**Direction:** Render the data below as a JSON list of strings, one string per line and with blank lines omitted. Begin at the line that contains "Bộ 28 đề đọc" and continue through the last line of the data.

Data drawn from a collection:
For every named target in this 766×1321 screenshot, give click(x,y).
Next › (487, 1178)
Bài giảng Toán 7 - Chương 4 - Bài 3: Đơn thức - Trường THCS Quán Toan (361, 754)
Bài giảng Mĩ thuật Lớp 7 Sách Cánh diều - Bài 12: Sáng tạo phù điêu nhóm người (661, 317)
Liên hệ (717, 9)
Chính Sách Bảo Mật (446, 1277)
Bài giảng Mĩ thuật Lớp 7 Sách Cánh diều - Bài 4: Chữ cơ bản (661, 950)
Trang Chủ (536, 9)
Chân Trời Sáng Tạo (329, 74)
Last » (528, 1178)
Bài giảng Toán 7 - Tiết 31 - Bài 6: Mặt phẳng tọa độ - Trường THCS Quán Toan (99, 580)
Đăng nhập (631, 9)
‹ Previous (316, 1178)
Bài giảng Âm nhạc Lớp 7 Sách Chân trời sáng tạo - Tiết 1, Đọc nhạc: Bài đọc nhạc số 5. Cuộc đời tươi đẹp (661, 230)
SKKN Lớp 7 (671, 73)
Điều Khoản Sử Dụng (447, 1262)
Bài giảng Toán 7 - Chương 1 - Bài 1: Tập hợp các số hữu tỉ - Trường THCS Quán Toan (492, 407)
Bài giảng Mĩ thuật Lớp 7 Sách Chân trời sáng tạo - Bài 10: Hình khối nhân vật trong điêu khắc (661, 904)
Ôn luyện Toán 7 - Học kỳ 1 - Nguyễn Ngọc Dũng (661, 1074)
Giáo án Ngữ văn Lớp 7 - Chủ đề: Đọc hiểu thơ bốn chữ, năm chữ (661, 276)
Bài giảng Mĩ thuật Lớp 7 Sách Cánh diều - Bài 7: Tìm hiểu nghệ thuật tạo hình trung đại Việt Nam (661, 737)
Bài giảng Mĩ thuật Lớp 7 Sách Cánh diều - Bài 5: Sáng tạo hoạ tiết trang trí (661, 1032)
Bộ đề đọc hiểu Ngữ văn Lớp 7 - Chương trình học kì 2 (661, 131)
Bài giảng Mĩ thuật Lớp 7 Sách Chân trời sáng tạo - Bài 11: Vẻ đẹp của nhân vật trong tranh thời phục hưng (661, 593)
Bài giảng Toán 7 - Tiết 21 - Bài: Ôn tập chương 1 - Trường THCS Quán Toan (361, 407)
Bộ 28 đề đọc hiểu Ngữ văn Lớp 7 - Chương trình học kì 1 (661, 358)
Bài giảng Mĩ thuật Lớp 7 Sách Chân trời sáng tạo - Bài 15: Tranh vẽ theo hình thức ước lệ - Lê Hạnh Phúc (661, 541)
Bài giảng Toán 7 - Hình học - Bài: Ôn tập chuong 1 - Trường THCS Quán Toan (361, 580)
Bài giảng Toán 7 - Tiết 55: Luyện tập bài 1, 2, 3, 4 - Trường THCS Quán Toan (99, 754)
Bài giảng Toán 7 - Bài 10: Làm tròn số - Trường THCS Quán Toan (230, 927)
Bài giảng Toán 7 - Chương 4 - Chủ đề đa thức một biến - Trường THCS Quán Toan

**Reply to the exercise:**
[
  "Bộ 28 đề đọc hiểu Ngữ văn Lớp 7 - Chương trình học kì 1 (661, 358)",
  "Bài giảng Mĩ thuật Lớp 7 Sách Chân trời sáng tạo - Bài 15: Tranh vẽ theo hình thức ước lệ - Lê Hạnh Phúc (661, 541)",
  "Bài giảng Toán 7 - Hình học - Bài: Ôn tập chuong 1 - Trường THCS Quán Toan (361, 580)",
  "Bài giảng Toán 7 - Tiết 55: Luyện tập bài 1, 2, 3, 4 - Trường THCS Quán Toan (99, 754)",
  "Bài giảng Toán 7 - Bài 10: Làm tròn số - Trường THCS Quán Toan (230, 927)",
  "Bài giảng Toán 7 - Chương 4 - Chủ đề đa thức một biến - Trường THCS Quán Toan"
]